■ **What to work on**
Skip every picture. Print each line from the one containing "Where should I" through the end of the records below, word for word.

....

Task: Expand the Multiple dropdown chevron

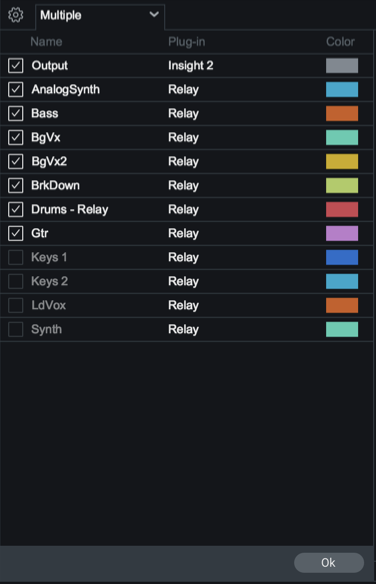Action: click(154, 15)
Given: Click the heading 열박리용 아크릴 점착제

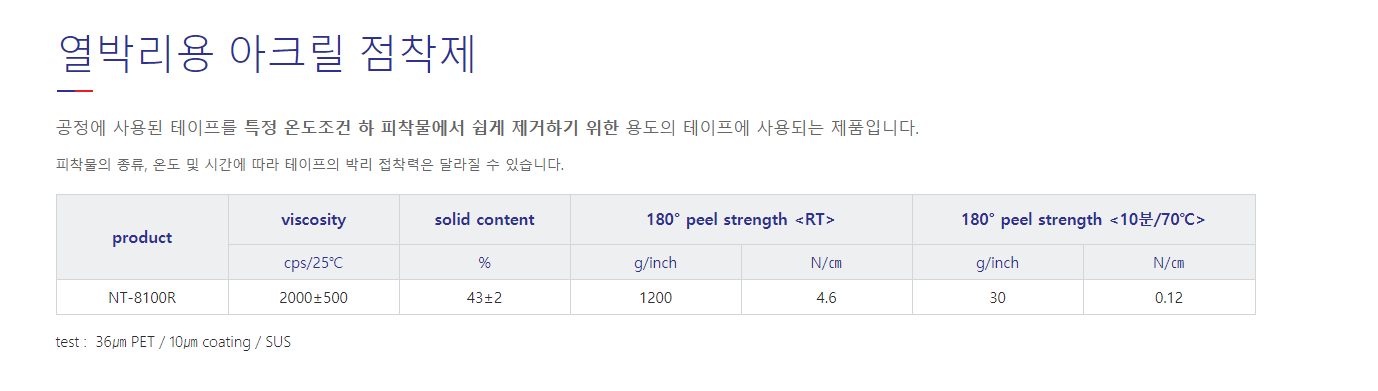Looking at the screenshot, I should click(x=267, y=53).
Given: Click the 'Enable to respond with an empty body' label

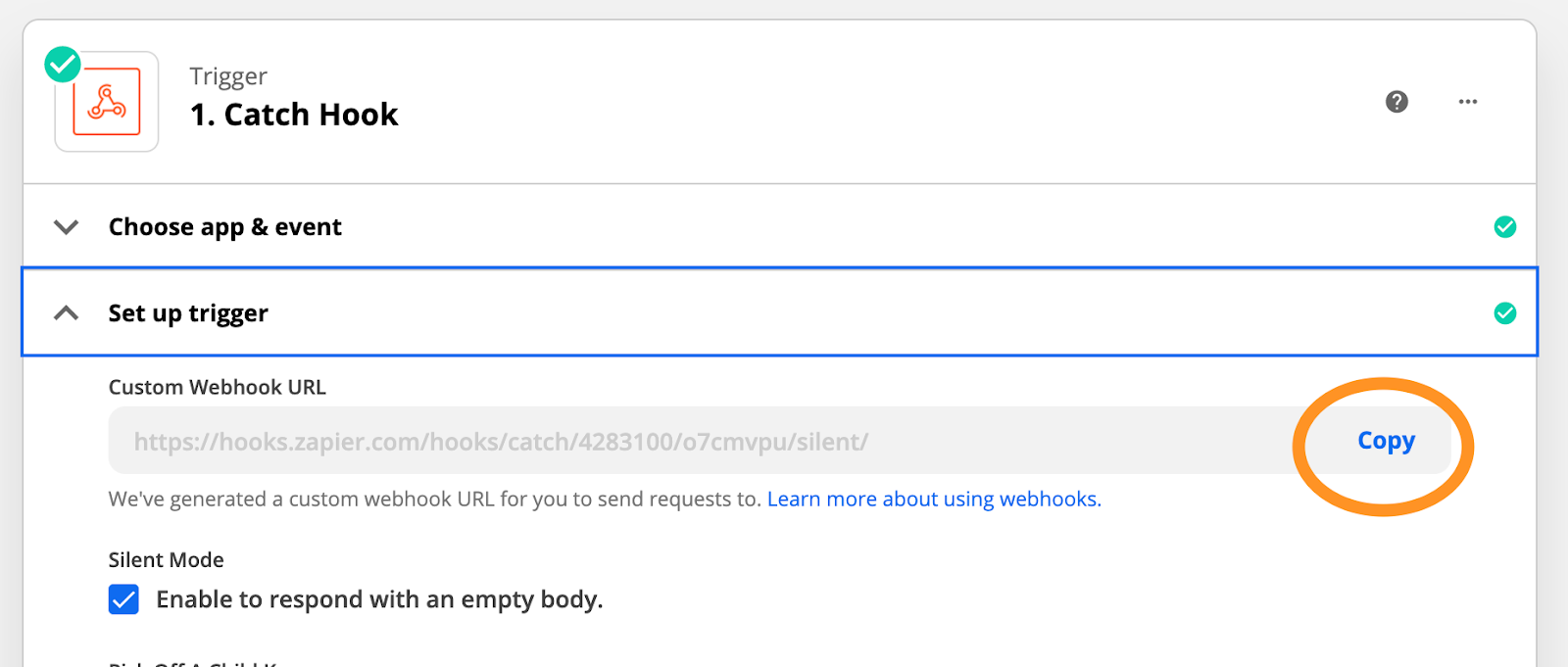Looking at the screenshot, I should pos(379,599).
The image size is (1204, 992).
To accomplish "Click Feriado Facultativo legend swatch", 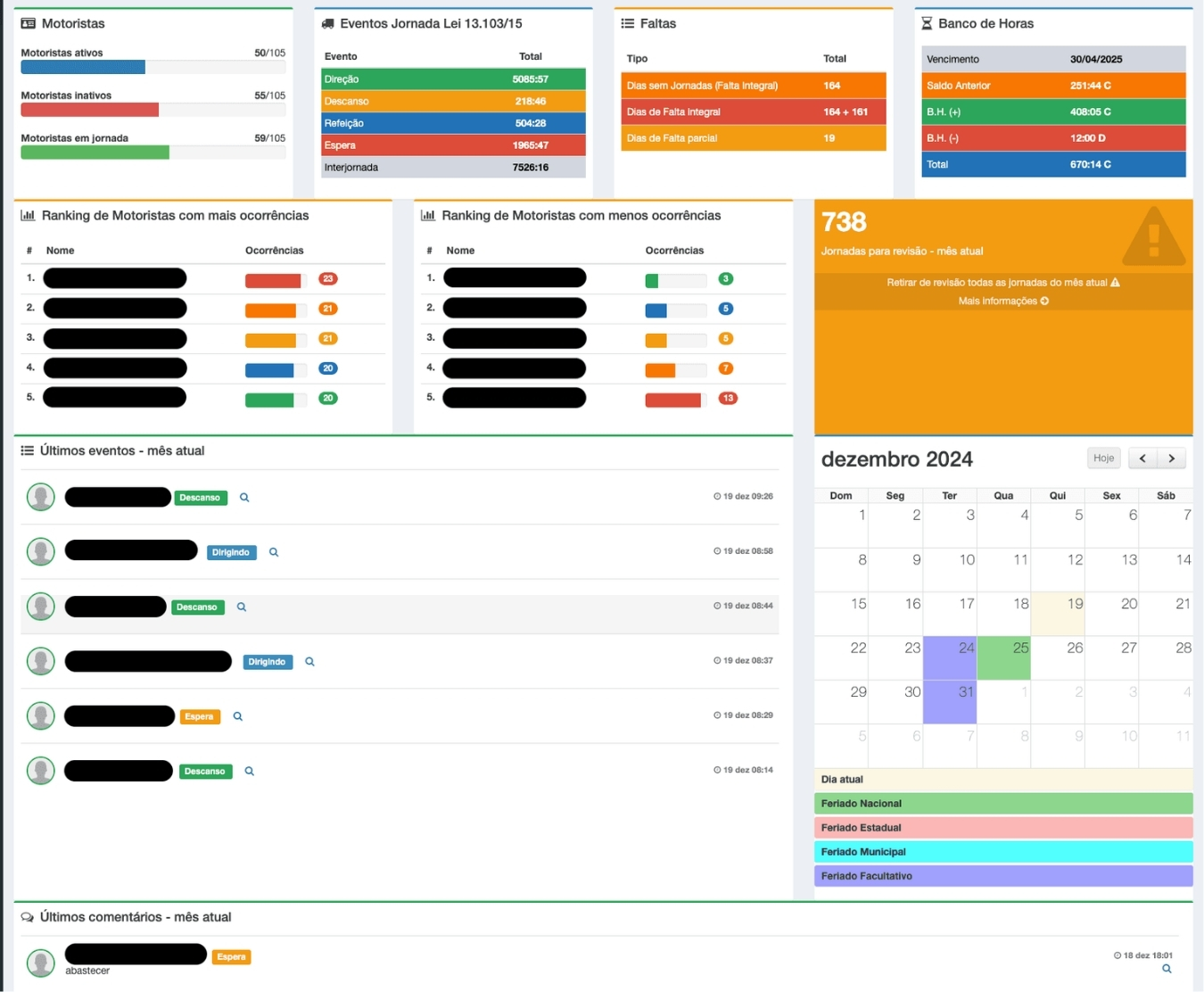I will click(x=1002, y=876).
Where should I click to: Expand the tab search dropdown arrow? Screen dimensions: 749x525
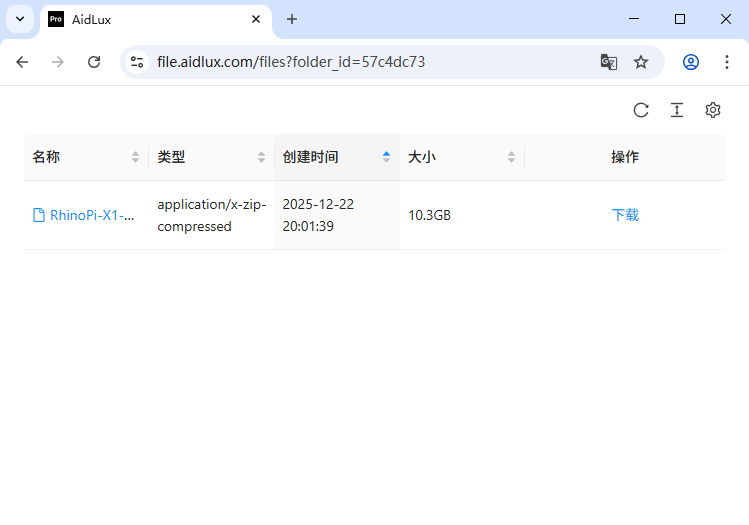tap(19, 19)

....

■ **Problem solution**
Where should I click to: Expand the tab search dropdown arrow? Screen dimensions: 749x525
tap(19, 19)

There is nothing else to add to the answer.